Amal Shahid
Research project
Christianity, Colonialism and Capitalism: The Basel German Evangelical Mission in South India c. 1830-1920
Project summary
My project, which is part of the Swiss National Science Foundation Eccellenza project ‘Moral and Economic Entrepreneurship in Asia, Africa, Latin America, and Europe: A Collaborative history of Global Switzerland, c. 1830-1900’, studies connections of Protestant regions in German-speaking Europe with the Malabar coast in South India through the religious and economic activities of the Basel German Evangelical Mission.
What was the Basel Mission?
The Basel Mission (BM here on) was a society created in 1815 as a result of collaboration between elites, pietists, and evangelicals from present day Switzerland and South Germany. It sent missionaries for proselytization in British and Dutch colonies. The case of the BM has attracted scholarly attention because of its engagement with industrial activities alongside religious objectives. The BM arrived in Mangalore in 1834 for pursuing missionary activities, and set up an industrial branch of the mission in 1852 both to provide employment to converts and to finance itself. The industrial branch culminated in the Basel Mission Trading Company (Basler Handelsgesellschaft or BHG) by 1859. The industries included weaving, carpentry and tile-making. Other economic activities that remained a part of the Basel Mission included management of plantations and agricultural work in mission stations, as well as other activities such as pottery, lace-making, tailoring, rope and basket making.
Main Objectives
My project studies the BM as a micro-historical transimperial institution that integrated continental Protestant Europe into the British Empire, both culturally and economically. This enables me to uncover how a continental mission society, global in its practice, not only shaped socio-economic realities on the Malabar coast as in Swiss-Germany, but was also involved in capitalist processes which were enabled by colonial administrative structures. The latter created political and legal conditions for mission societies to acquire land, labour and capital, as well as utilized proselytization as a way of disciplining labour on plantations. I argue that Protestant missionaries were important actors in the process of globalization of imperial ideology and colonial capitalist institutions to those they considered unexposed civilizations.

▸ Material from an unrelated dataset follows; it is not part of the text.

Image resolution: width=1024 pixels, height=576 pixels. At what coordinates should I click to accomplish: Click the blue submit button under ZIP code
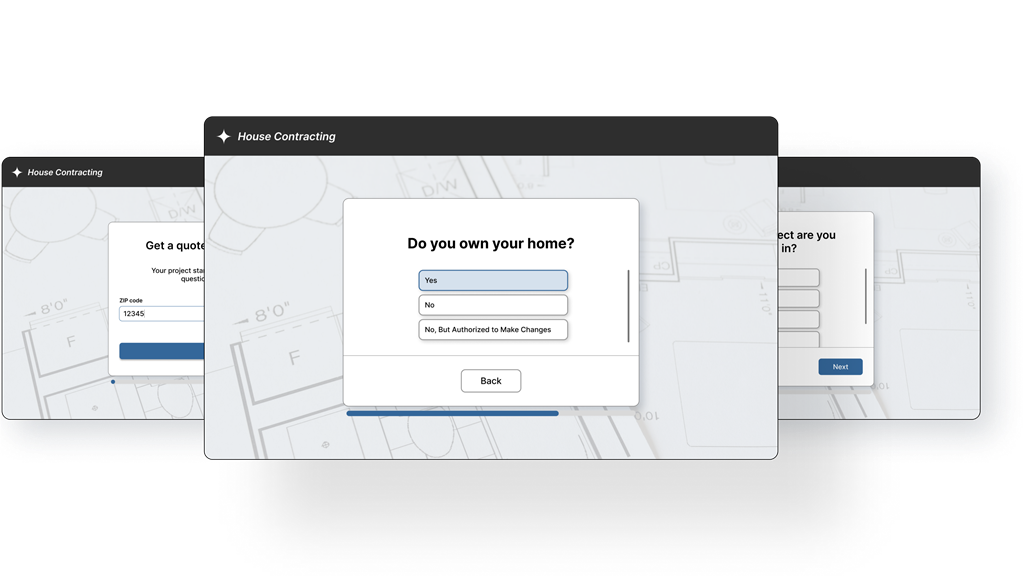tap(162, 351)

Conceptually, my project draws upon history of political economic thought, Christianity studies and transimperial histories to critically analyse the case of the BM’s economic pursuits in India. In doing so, it uncovers how the basic ideas in Protestantism shared in common its secular interpretation that allowed accumulation through colonial capitalism. Religion and capitalism have been globalising forces in themselves. Yet, the two have been disconnected with each other over the course of the twentieth century, when capitalism came to be understood in the (republican) liberal conception of freedom from religion and the state for individuals to pursue profit and hold private property. However, in the nineteenth century, the two were closely linked, as perhaps today. This approach allows me to shed light on the specific nature of colonial capitalism, that is, rather than an emancipating force, capitalism functioned through exploitation. Furthermore, it enables me to highlight the role played by Protestant Christianity in utilizing colonial capitalism as well as enforcing liberal and civilizing ideals that resulted in socio-economic changes in the colonies. Methodologically, not only do I combine three interrelated disciplines (political economy, theological and Christian studies, and transimperial history) to theoretically construct the historical narrative of the BM in India, I also rely on multilingual archival sources to enrich my study. I combine sources from regional Indian archives in Kannada or Malayalam languages alongside sources in German, French and English in European archives.

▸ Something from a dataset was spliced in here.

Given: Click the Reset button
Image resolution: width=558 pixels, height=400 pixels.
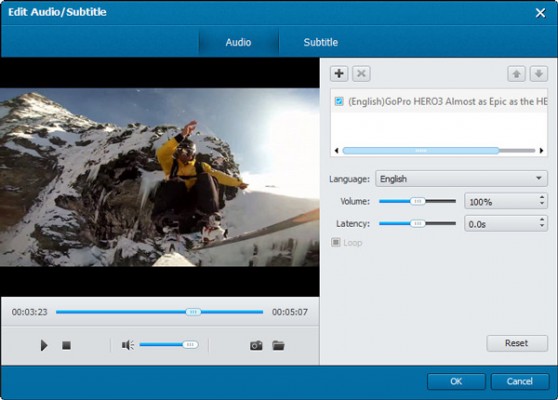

My project thus argues that not only did religious mission societies pursue profit-making, they did so in a colonial context, benefiting from globalised networks for trade and collecting donations, favourable legal and administrative terms, access to land, utilising infrastructure, among various other aspects. By tying faith with a certain way of living and engaging with the economy, BM missionaries shaped mentalities of the converts and created conditions conducive to colonial capitalist conditions, such as propensity to consume goods and sell labour and commodities to earn wages, thereby allowing market to become central to economic life in India. The integration of workers through industries into the colonial commodity markets also enabled reproduction of existing exploitative labour relations. The role of ‘industry brothers’ is peculiar in arguing for the capitalist mindset of missionaries. Their presence in colonial India enabled their entrepreneurial motivations as much as the religious. I focus on aspects of finances and labour to bring out these arguments.
Biography
Amal Shahid is a Swiss National Science Foundation Senior Researcher (postdoc) at the Institute of Political Studies, University of Lausanne, Switzerland, Her current research focuses on the Basel Mission’s social and economic activities on the South-West Coast of India. She completed a PhD in International History from the Geneva Graduate Institute of International and Development Studies. Her doctoral research explored colonial governance of famine relief in the North-Western Provinces of India between c. 1860-1920, with a focus on labour regulation. Her thesis won the Pierre du Bois Prize for the Best Dissertation in International History 2023. During her doctoral studies, she obtained more than three years of teaching experience in interdisciplinary courses. Amal also trained in basic quantitative methods during her Masters in Economic History (research) at the LSE. Her research interests are history of imperialism and colonialism, global history, history of labour, and history of political economy.